** Start Data supplied **

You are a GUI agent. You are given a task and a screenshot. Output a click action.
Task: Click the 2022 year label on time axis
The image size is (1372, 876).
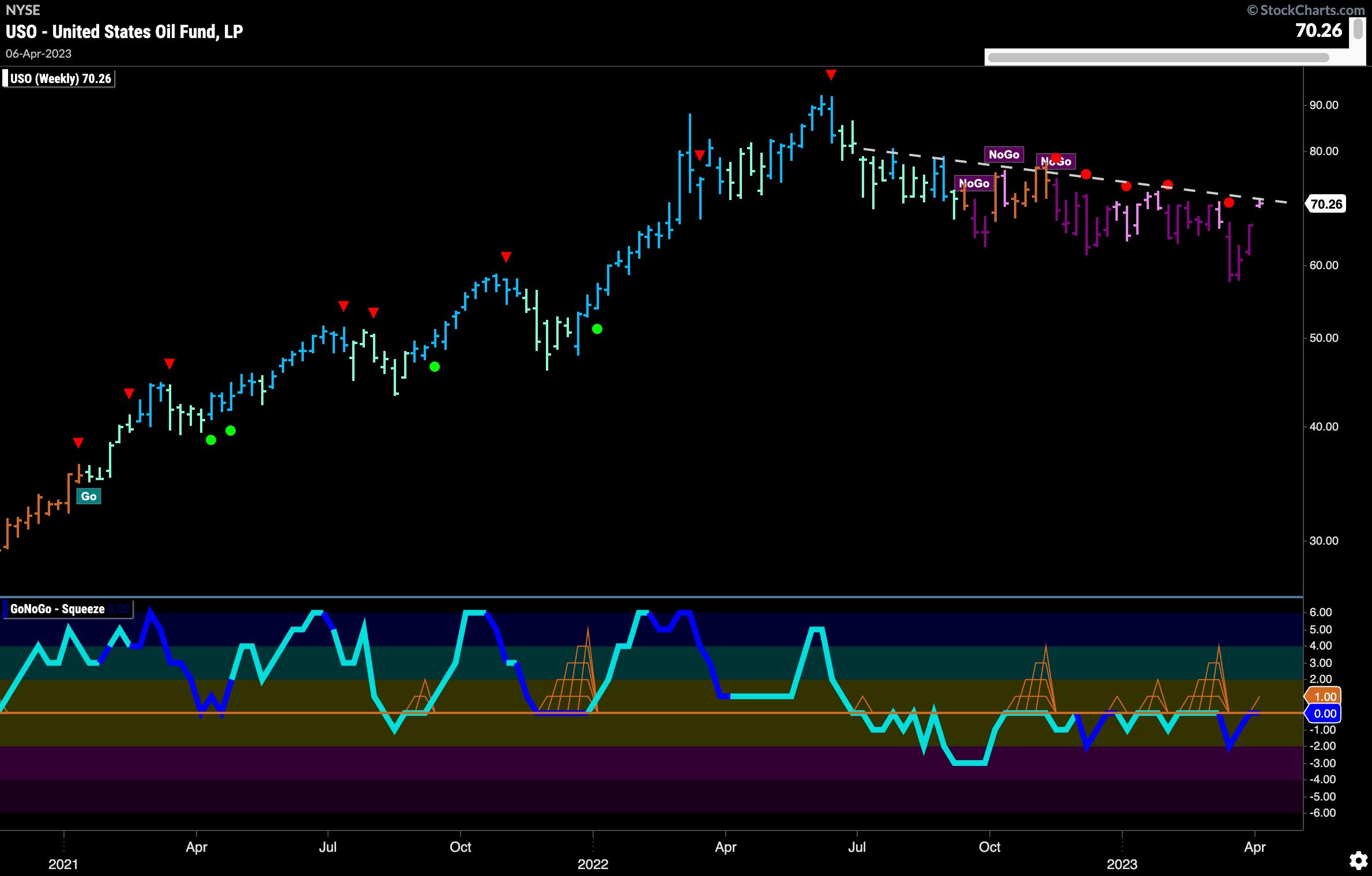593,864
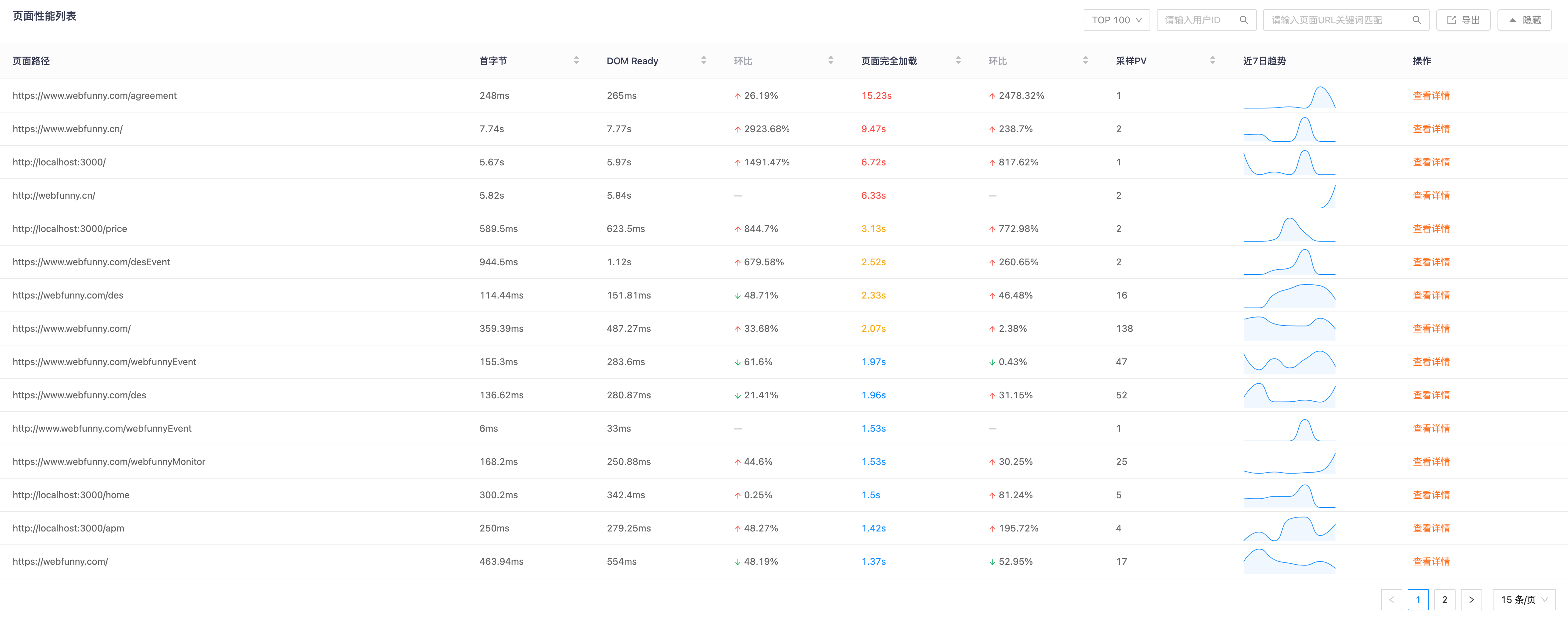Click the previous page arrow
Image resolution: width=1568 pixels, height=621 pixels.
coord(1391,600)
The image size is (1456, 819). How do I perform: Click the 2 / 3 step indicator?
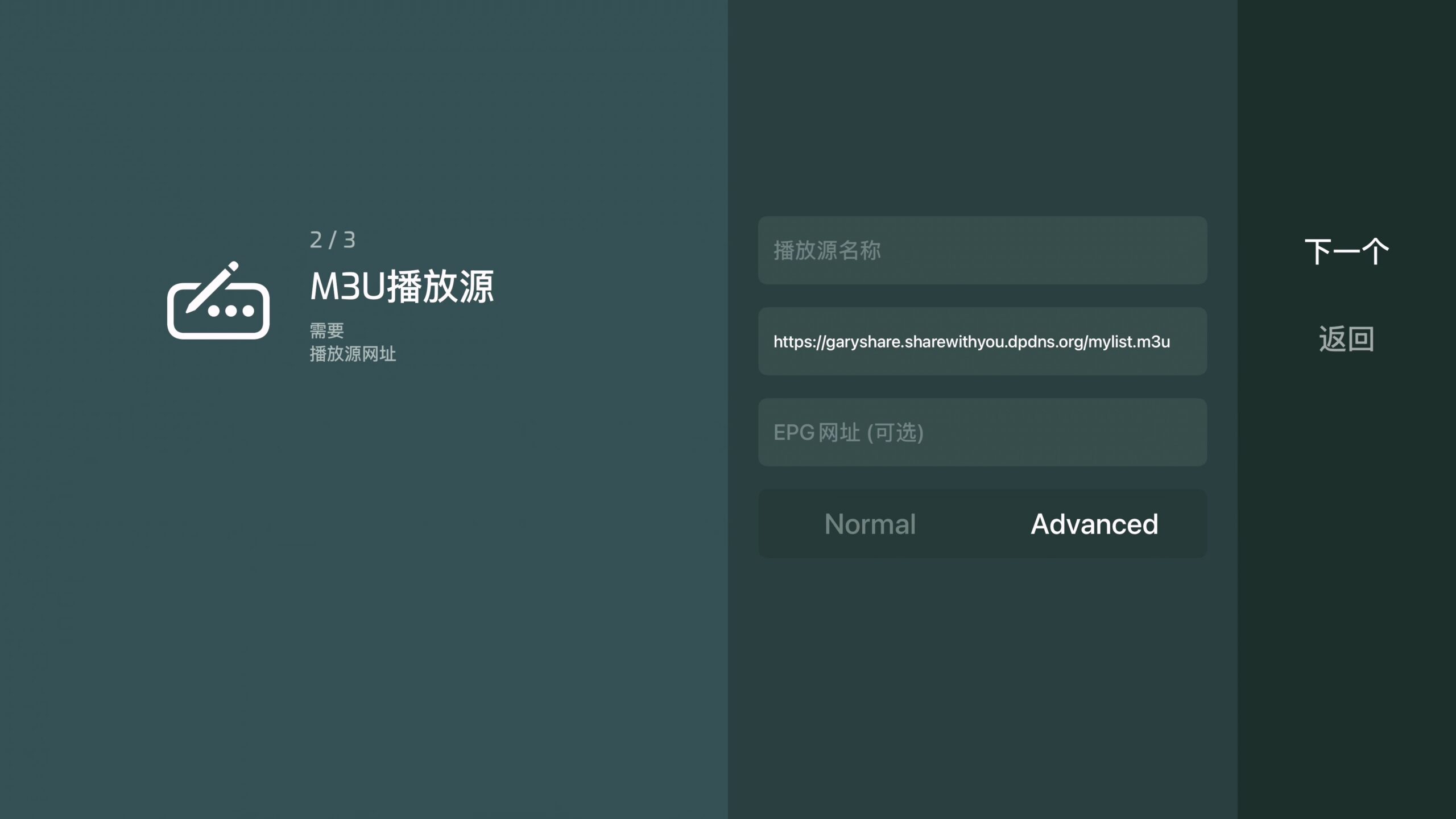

** End Data supplied **

▶ [What the task requires]:
Rewrite all the rows above, replacing "image size" with "image dimensions" and keeping everything else unchanged. Leave the pictures out of your answer.

▶ [Correct response]:
You are a GUI agent. You are given a task and a screenshot. Output a click action.
Task: Click the 2022 year label on time axis
The image dimensions is (1372, 876).
593,864
Click the previous page arrow
Image resolution: width=1568 pixels, height=621 pixels.
coord(1391,600)
The image dimensions is (1456, 819). How do I perform: Click the 2 / 3 step indicator?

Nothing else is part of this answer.